* [Problem to work on] From the listing below, reproduce word for word the part that opens with the line containing "Given: Open Routers" and closes with the line containing "Screen dimensions: 1022x742"; reproduce nothing else.

* [Data to use]
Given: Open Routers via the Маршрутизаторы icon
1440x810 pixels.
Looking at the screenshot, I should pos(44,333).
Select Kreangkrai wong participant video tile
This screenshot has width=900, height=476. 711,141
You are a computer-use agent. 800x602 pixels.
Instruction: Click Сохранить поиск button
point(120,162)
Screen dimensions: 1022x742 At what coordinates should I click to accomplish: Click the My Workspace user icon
* * *
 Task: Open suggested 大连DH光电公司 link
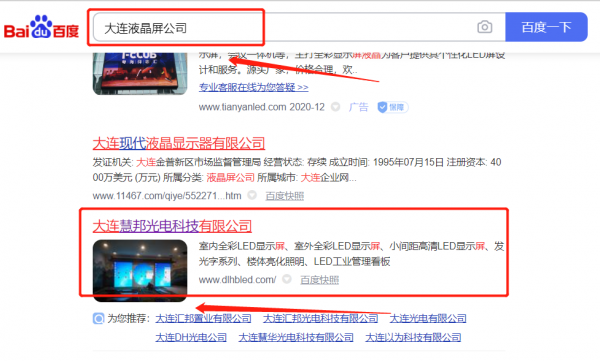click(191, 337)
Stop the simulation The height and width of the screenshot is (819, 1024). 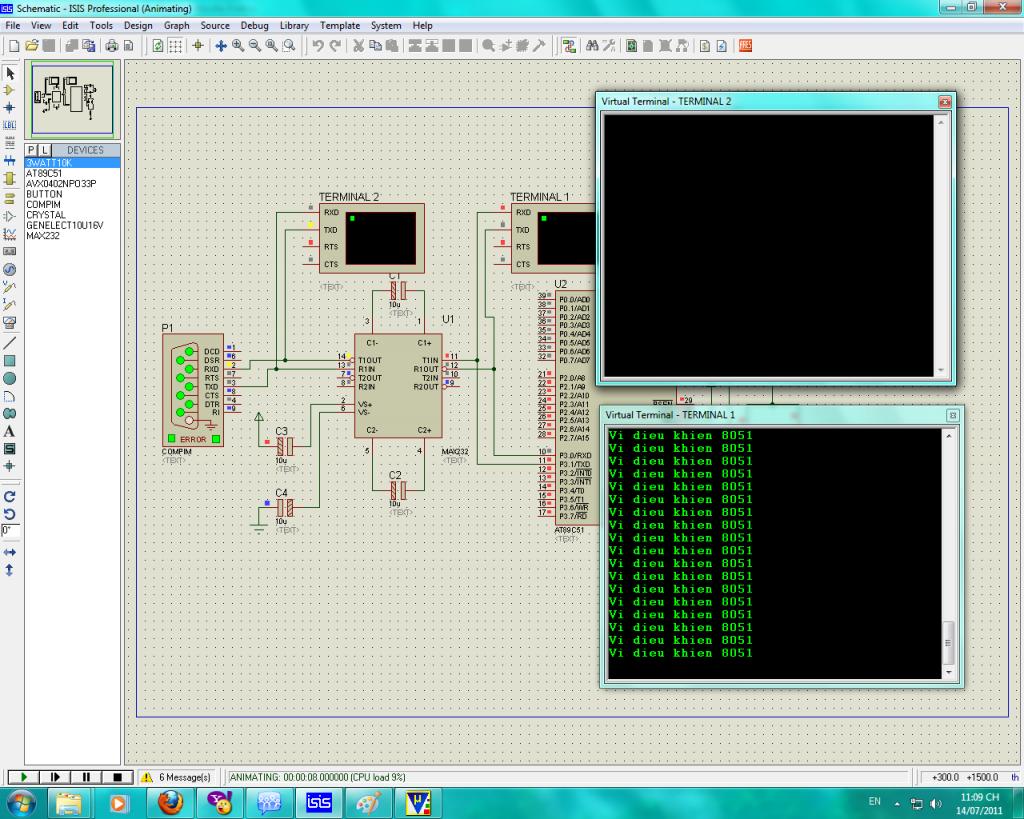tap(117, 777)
==
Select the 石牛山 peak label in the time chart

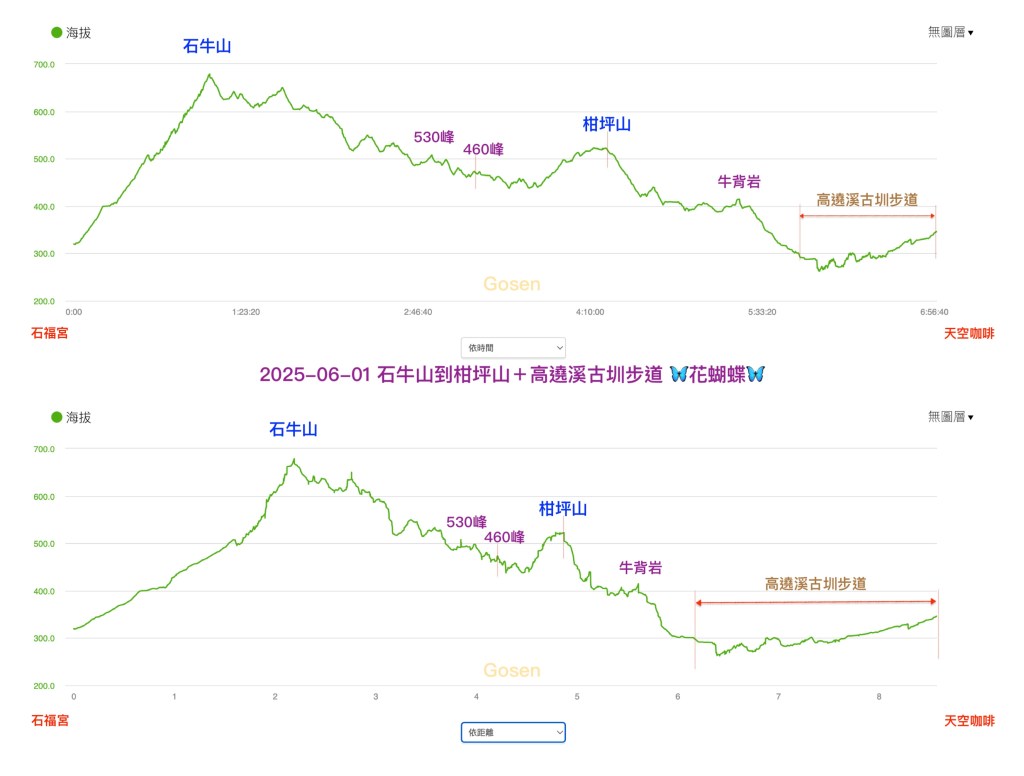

* [Exercise result]
Given: Open Routers via the Маршрутизаторы icon
1440x810 pixels.
Looking at the screenshot, I should pos(44,333).
Select Kreangkrai wong participant video tile
This screenshot has width=900, height=476. 711,141
You are a computer-use agent. 800x602 pixels.
Instruction: Click Сохранить поиск button
point(120,162)
Screen dimensions: 1022x742 At what coordinates should I click to accomplish: Click the My Workspace user icon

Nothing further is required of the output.